このビデオセッションでは、Glue for Rayをまだ使ったことない方向けに、Glue for Rayの簡単な使い方をレクチャーします。
動画
スライド
参考サイト
AWS Glue for Ray の一般提供が開始されました | DevelopersIO
AWS Glue on Ray ではじめるデータ分析 とそのパフォーマンス
Working with Ray jobs in AWS Glue - AWS Glue
Benchmarking Python Distributed AI Backends with Wordbatch
補足
セッション中にPandas DataframeとRay Datasetの実行時間比較を行っていますので、そのコードを掲載します。
import ray
import pandas as pd
from ray import data
import time
ray.init('auto')
## Ray Dataset
time_start = time.perf_counter()
ds = ray.data.read_parquet("s3://amazon-reviews-pds/parquet/product_category=Wireless/")
# Add the given new column to the dataset and show the sample record after adding a new column
ds = ds.add_column( "helpful_votes_ratio", lambda df: df["helpful_votes"] / df["total_votes"])
# Dropping few columns from the underlying Dataset
ds = ds.drop_columns(["review_body", "vine", "product_parent", "verified_purchase", "review_headline"])
ds.write_parquet("s3://glue-ray-sample-kasahara/ray/tutorial/output/")
time_end = time.perf_counter()
print(f"{time_end - time_start} [s]")
## Pandas DataFrame
time_start = time.perf_counter()
df = pd.read_parquet("s3://amazon-reviews-pds/parquet/product_category=Wireless/")
df["helpful_votes_ratio"] = df["helpful_votes"] / df["total_votes"]
df = df.drop(columns=["review_body", "vine", "product_parent", "verified_purchase", "review_headline"], axis=1)
df.to_parquet("s3://glue-ray-sample-kasahara/ray/tutorial/output_pandas/output_pandas.snappy.parquet")
time_end = time.perf_counter()
print(f"{time_end - time_start} [s]")
単一のRayジョブ内で実行して比較しています。
内容はAmazon Customer Review DatasetsのWirelessカテゴリのParquetデータファイルを取り込み、カラム追加とカラム削除をして、あらかじめ作成済みのS3バケットにParquetデータファイルとして出力をしています。

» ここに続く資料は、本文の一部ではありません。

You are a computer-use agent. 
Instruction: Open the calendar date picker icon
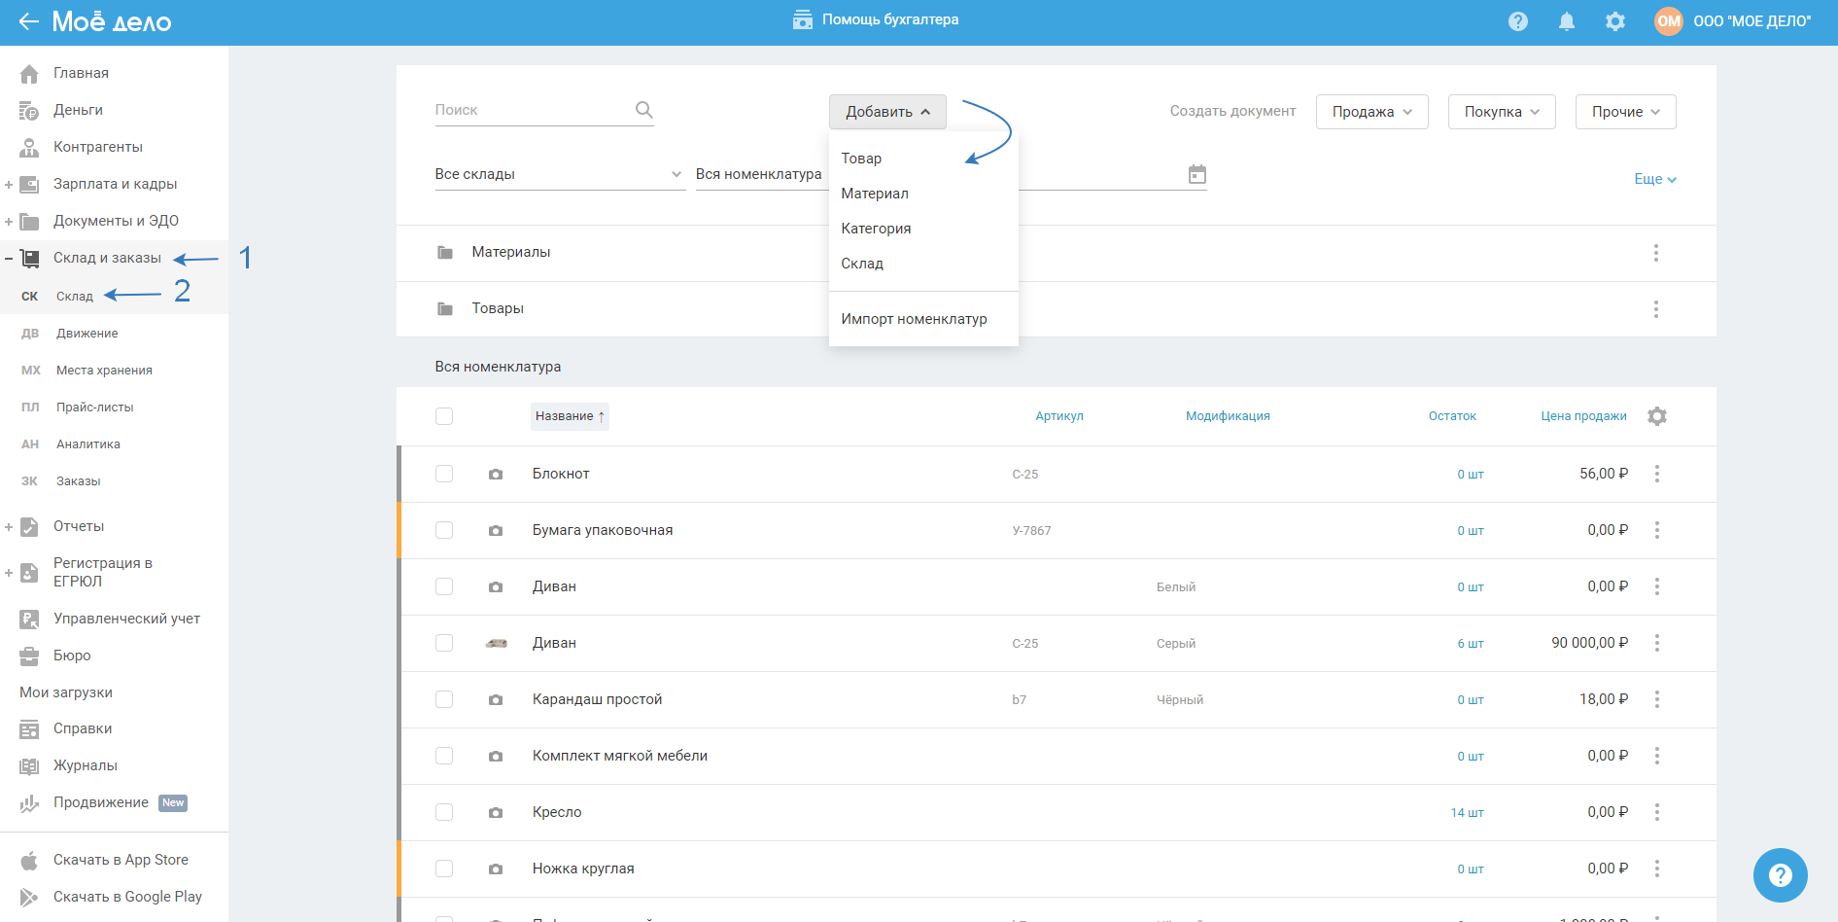(x=1196, y=174)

コード自体はRay DatasetとPandas Dataframeでほとんど同じような処理をしています。
Rayジョブの設定はデフォルトのままです。
なお、 pd.read_parquet()
でAmazon Customer Review DatasetsのS3バケットから直接読み込む際に必要なライブラリ s3fs
を --pip-install
で追加インストールしています。
実行結果は以下のとおりでした。
実行時間[s] | |
---|---|
Ray Dataset | 64.621119405 |
Pandas Dataframe | 125.452704231 |
Ray Datasetsが分散処理されているためPandas Dataframeより高速に処理されていることがわかると思います。
最後に
Glue for RayがGAしました。 比較的容易に分散処理が記述できるようになっています。 ETL処理に関しては、Pandas等と比較してほとんど変わらない記述で処理が可能になっています。 まだ成長段階のサービスです。今後より使いやすくなっていくことを期待しながら、みなさんで積極的に使っていきましょう。